▸ What to do
Nothing but the lines from the one that contains "Over ons (1327, 45)" through the end of the listing should appear, set down exactly.

▸ Extracted information
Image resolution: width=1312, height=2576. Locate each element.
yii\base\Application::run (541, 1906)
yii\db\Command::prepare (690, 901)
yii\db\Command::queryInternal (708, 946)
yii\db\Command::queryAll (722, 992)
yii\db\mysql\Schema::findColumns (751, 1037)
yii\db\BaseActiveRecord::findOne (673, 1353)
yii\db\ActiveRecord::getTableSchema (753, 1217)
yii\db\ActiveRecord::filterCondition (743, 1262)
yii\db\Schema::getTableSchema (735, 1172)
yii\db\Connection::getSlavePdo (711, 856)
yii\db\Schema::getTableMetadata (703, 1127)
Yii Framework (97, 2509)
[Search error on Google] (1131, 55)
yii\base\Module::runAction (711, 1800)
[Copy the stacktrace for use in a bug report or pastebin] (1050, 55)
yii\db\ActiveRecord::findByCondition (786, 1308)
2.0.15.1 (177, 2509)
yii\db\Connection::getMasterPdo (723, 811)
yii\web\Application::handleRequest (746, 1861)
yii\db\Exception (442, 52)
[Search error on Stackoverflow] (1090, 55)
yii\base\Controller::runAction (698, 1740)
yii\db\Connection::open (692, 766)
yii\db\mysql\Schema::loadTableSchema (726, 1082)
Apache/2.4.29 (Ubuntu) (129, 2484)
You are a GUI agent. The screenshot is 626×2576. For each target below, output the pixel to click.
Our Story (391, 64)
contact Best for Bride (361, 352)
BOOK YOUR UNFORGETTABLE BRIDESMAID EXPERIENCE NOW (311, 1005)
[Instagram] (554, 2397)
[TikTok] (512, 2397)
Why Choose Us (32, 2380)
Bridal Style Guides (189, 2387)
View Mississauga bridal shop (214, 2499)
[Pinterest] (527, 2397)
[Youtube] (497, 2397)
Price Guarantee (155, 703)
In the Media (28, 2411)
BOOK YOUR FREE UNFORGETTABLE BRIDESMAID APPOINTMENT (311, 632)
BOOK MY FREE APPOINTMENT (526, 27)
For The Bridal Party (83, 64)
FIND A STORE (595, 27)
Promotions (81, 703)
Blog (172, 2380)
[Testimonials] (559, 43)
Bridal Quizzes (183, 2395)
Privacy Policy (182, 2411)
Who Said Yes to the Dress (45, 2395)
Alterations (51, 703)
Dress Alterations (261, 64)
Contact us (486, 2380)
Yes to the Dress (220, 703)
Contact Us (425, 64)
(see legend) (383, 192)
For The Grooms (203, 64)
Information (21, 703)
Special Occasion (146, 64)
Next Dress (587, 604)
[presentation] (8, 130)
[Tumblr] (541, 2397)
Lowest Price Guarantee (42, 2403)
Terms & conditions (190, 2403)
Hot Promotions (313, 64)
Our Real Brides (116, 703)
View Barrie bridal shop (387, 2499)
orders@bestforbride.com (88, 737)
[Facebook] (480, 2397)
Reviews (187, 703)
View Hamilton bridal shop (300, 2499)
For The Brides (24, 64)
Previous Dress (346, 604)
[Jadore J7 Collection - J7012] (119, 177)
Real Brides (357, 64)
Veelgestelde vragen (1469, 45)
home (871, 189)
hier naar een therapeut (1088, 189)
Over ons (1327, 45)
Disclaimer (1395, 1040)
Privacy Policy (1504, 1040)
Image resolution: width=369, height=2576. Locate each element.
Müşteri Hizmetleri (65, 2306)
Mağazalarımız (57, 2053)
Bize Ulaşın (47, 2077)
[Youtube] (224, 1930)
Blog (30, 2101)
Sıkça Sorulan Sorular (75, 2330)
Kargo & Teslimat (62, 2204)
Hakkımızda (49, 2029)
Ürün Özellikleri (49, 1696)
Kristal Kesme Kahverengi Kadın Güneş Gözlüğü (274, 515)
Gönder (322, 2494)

▸ Response to the exercise
Over ons (1327, 45)
Disclaimer (1395, 1040)
Privacy Policy (1504, 1040)
Image resolution: width=369, height=2576. Locate each element.
Müşteri Hizmetleri (65, 2306)
Mağazalarımız (57, 2053)
Bize Ulaşın (47, 2077)
[Youtube] (224, 1930)
Blog (30, 2101)
Sıkça Sorulan Sorular (75, 2330)
Kargo & Teslimat (62, 2204)
Hakkımızda (49, 2029)
Ürün Özellikleri (49, 1696)
Kristal Kesme Kahverengi Kadın Güneş Gözlüğü (274, 515)
Gönder (322, 2494)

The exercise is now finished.